My mother and I had discussed, at one point, where she wanted to be when she passed away. She hated hospitals, and she said that she really wanted to be home. I told her that if it were possible, that of course, I would have her home. Well the time came and I panicked, I wasn’t sure if I could do it. But with my family’s support I called in Hospice.
They brought everything to my home, I had cleared out my living room and had a hospital bed brought in. It was put in the middle of the room in front of the TV. She liked it in the living room, it was the center of the house and she could see and be around everyone. Actually, I would say she spent the last, at least, 6 months in there and slept on my couch. Hospice was wonderful; the people were very helpful and supportive.
I knew she was getting close to passing because the last thing she said to me was that she couldn’t see me anymore and she was so weak. She never really regained any consciousness after that and slept most of the time.
I believe she could hear me though, and I would talk to her. She used to like to hear my husband play guitar, so he would sit with her and play softly.
One time I was in the other room listening and I heard him talking to her quietly. He told her never to worry about her girls, that he would take care of us. When I think about that it still brings tears to my eyes. I wouldn’t let anyone touch her, when she was awake she only wanted me around her to do anything for her. So the nurse would come and would instruct me and I did all the care taking.

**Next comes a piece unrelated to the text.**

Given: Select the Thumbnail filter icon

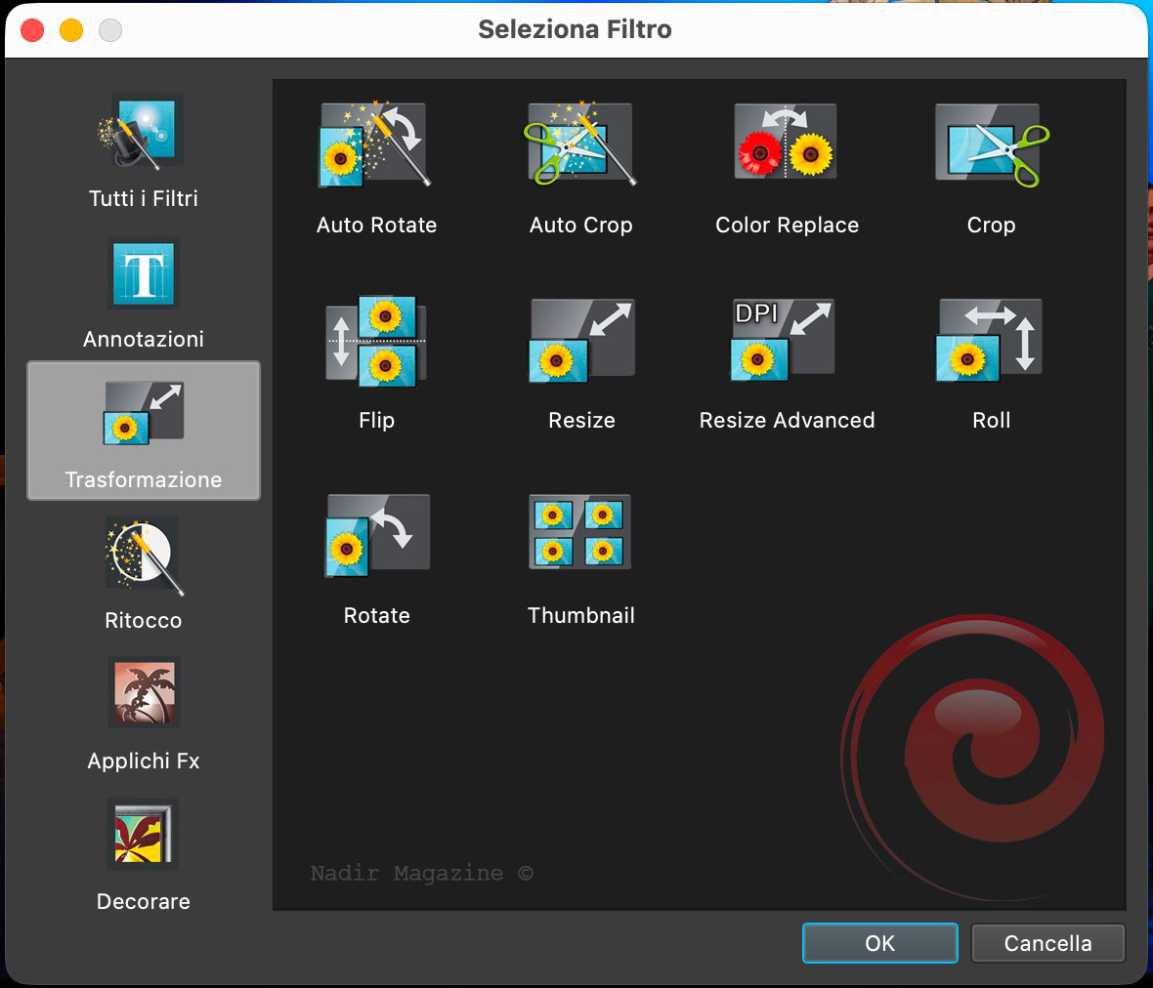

They even helped me get a priest there to read her last rights and we all gathered around her and said prayers with him, it was beautiful. The night before she passed, my brother made it here from Florida. I had decided that I wanted to sleep in her bed with her because if she went in the night I did not want her to be alone. So I pulled her bed next to the couch and I laid half on the bed and half on the couch. I slept next to her on her pillow and listened to her breathe all night (I didn’t get much sleep).

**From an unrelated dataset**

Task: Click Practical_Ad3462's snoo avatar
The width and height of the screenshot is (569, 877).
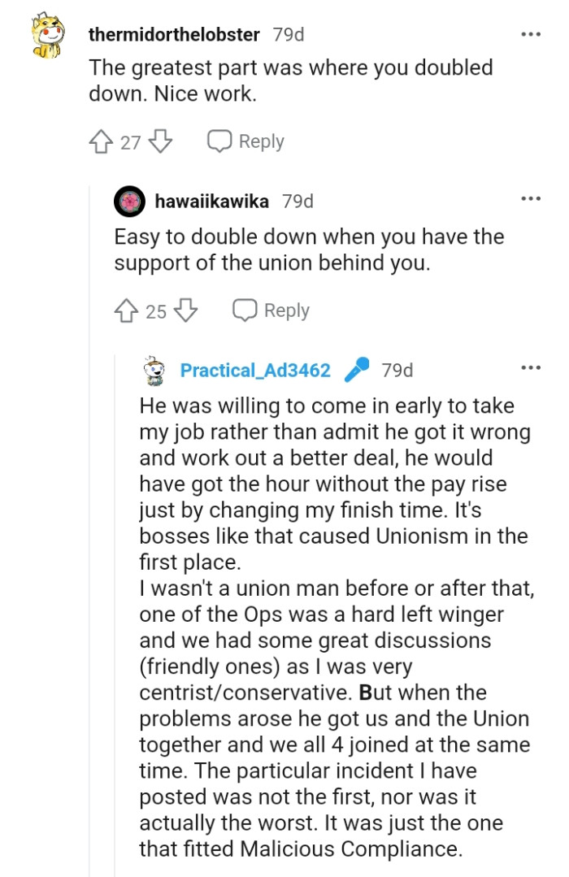Action: (152, 370)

My brother and sister slept on the floor next to her bed. Anyway, the following day the nurse came and checked her vitals and said it would be another 24-48 hours. I took her outside and told her “no,” I said that she would go that day. The nurse argued with me, and I said fine, and she left.
A couple hours later her breathing started to get really labored and I was sitting next to her holding her hand and telling her it was ok to go. Then, for the first time in days she opened her eyes, took her hand from mine, reached above my head and said “mama” and tears started flowing down her face. Within 5 minutes she took her last breath.
It was amazing and if I ever had any doubt that loved ones were waiting for you on the other side, I don’t have that doubt anymore. Now mind you, her eyes were open and her mouth was open when she passed. I called the funeral home and they said they would be there as soon as they could. I think it was about 2 to 3 hours before they got there and I kept going in the room where she was and I would kiss her forehead and tell her I loved her.
They then came and explained to me what they were going to do, and if I wanted to leave I could. Well I asked if we could all have a minute to say our last goodbye and they said of course. I walked back in the house and as I went to call everyone in the room, I looked at her, and her mouth had closed and she had the most pleasant smile on her face. So I yelled to everyone to come see, and we all knew it was her way of telling us she was ok.
My mother was petrified to die and I know in my heart she was telling me it was ok. That was probably the hardest thing I ever had to do, but it is really weird how you think, “how would I do that?” And then when the time comes, you just do it. I think back now and I am so grateful that I was able to find the strength to do that for her.